In common with most of our archaeological friends, Maisie and I don’t have personal collections, other, of course, than our libraries. We like jig-saw puzzles, but we’re not ‘collectors’ in the London sale-room sense of the term. And there are a few pieces of worked flint knocking around our house, but most of these were picked up casually while out on walks. I certainly wouldn’t call them a collection. And then last week we were sorting-out one of the kitchen cupboards, when Maisie came across her little group of china blackbirds. These four-inch high models of fledgling blackbirds were used to prop-up a pie’s lid, while allowing steam to escape through the hole in the beak. The blackbird shape is, of course, a reference to ‘four and twenty blackbirds baked in a pie’ of the nursery rhyme, ‘Sing a Song of Sixpence’. And now to Maisie’s collection, which she bought from time to time in kitchenware shops – they are none of them antiques.
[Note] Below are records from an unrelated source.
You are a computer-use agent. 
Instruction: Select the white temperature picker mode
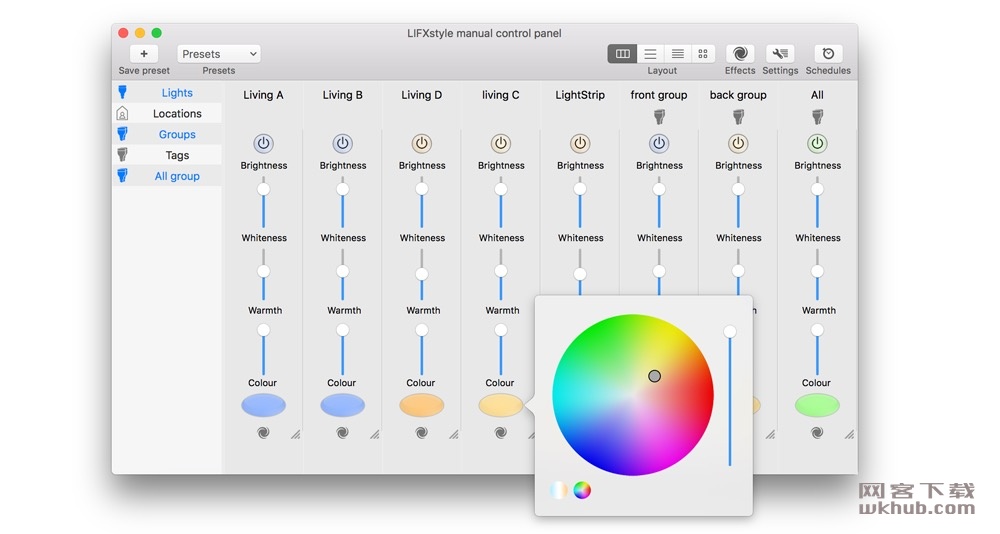pos(558,490)
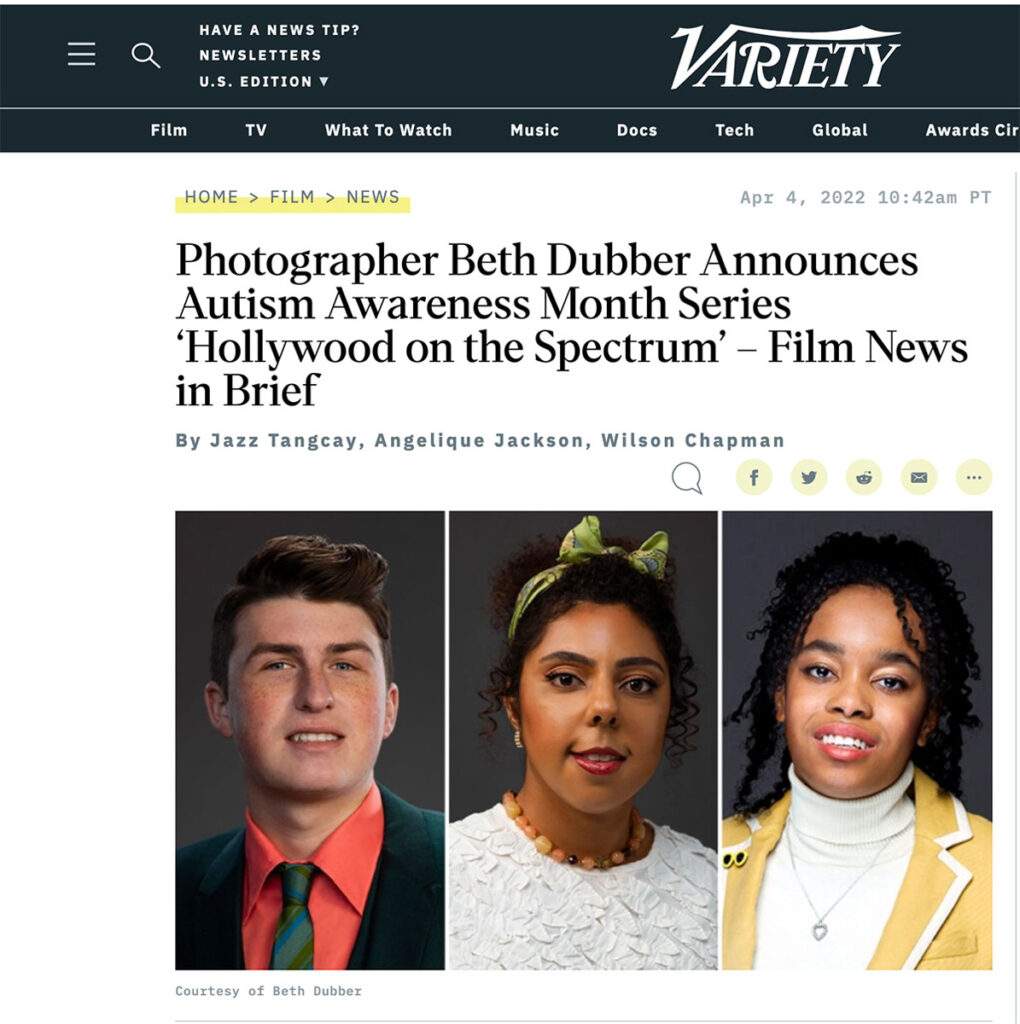Click the search magnifier icon
This screenshot has height=1024, width=1020.
click(x=145, y=56)
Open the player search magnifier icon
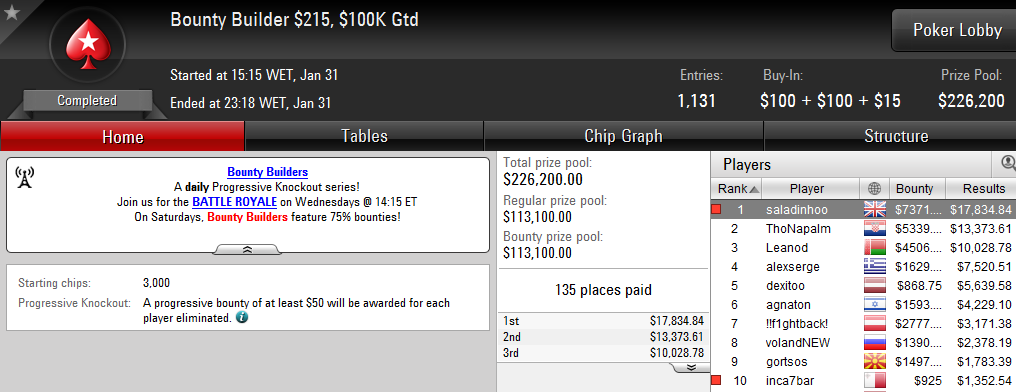The height and width of the screenshot is (392, 1016). tap(1008, 163)
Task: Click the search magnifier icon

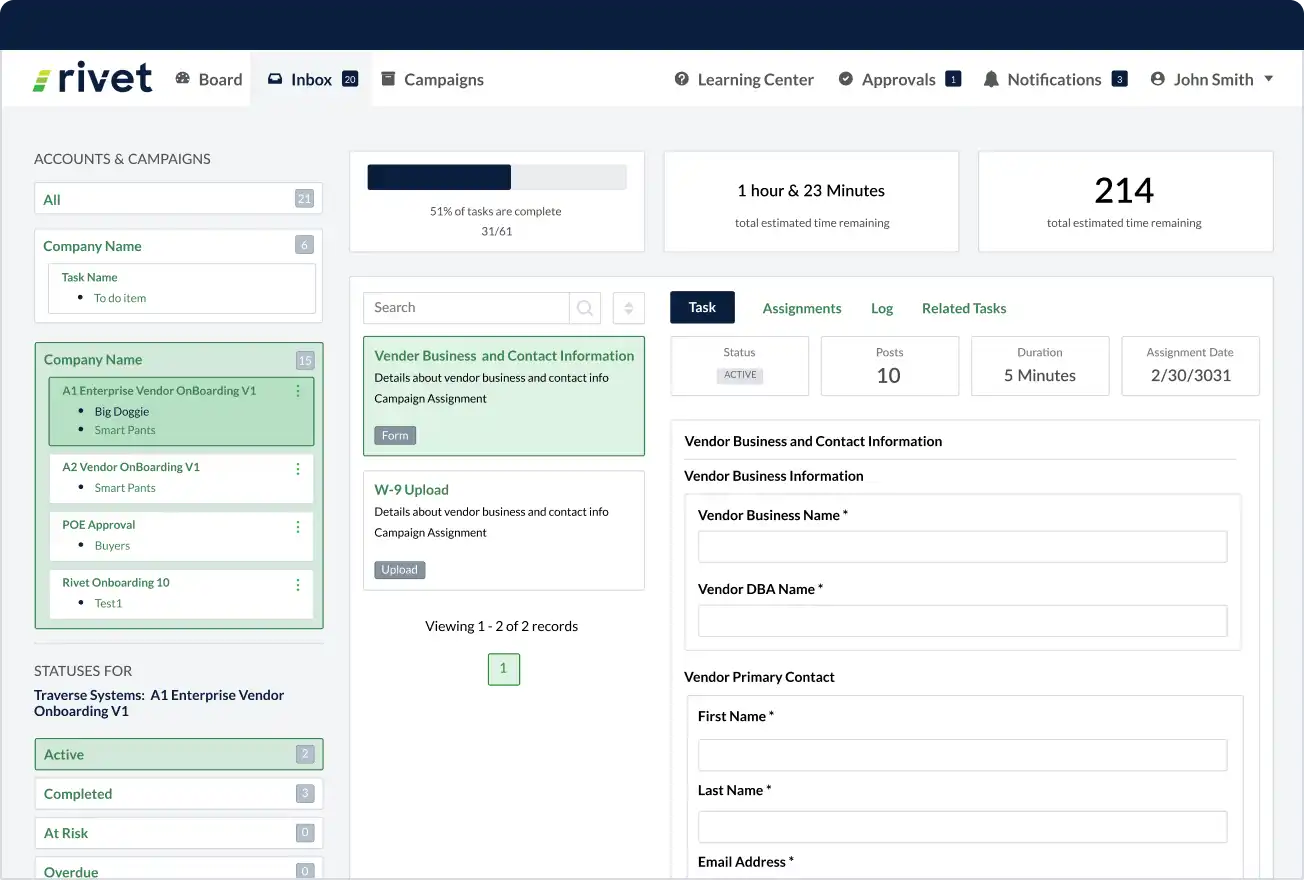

I’ve taken two photos of the five blackbirds, to show their colour, modelling and the hole in their beaks. They are arranged in order of time, from left to right. No. 1 (on the left) was bought in the 1970s. It is probably quite a faithful representation of a an earlier 20th Century example, with good modelling and three colours of glaze; note how the glaze around the beak makes an attempt to mimic a real bird, also note the painted claws. The next bird (bought in the 1980s) is cruder than No. 1, but the shape is still recognizably that of a blackbird. The black glaze representing the bird’s feathers is confined to the bird’s body, and does not extend to the feet/perch. Bird 3 was bought in the 1990s and represents the low point of the typological series. The shape is rounded and frog-like and the glaze covers too much. The boundary between beak and neck makes no attempt to look bird-like. It’s tempting to suggest that in the 1990s few people cared much about cooking or baking pies and were heating-up ready-meals in microwaves. Bird No. 4 was bought after 2000 and is a fashionably minimalist representation of the blackbird. On the whole, the shape is well modelled and quite convincing, even if the poor bird looks like it has been fired up the barrel of a gun. The china too, is of better quality. And then we come to No. 5, which was bought after 2010. This blackbird is blue and made from the new wonder kitchen material: non-stick silicone; it has a yellow beak, made from a separate piece of silicone. By now although the material has changed, the modelling has returned to the shape of No. 1, even down to the detail of the gap in the base of the foot, where the steam enters. It’s tempting to suggest that the improved shapes of the last two blackbirds reflects a renewed interest in cooking, albeit as a hobby, or something done at weekends. I think blackbirds No. 2 and 3 say something rather sad about the ‘80s and the ‘90s. Or maybe I am reading too much into things which if I excavated them on site, I would probably interpret as religious offerings: the Cult of the Stiff-Necked Blackbird. How could I possibly know they were strictly utilitarian and owed their strange shape to a nursery rhyme? The frustration! There are times I would happily sell my soul to get inside the minds of prehistoric men and women.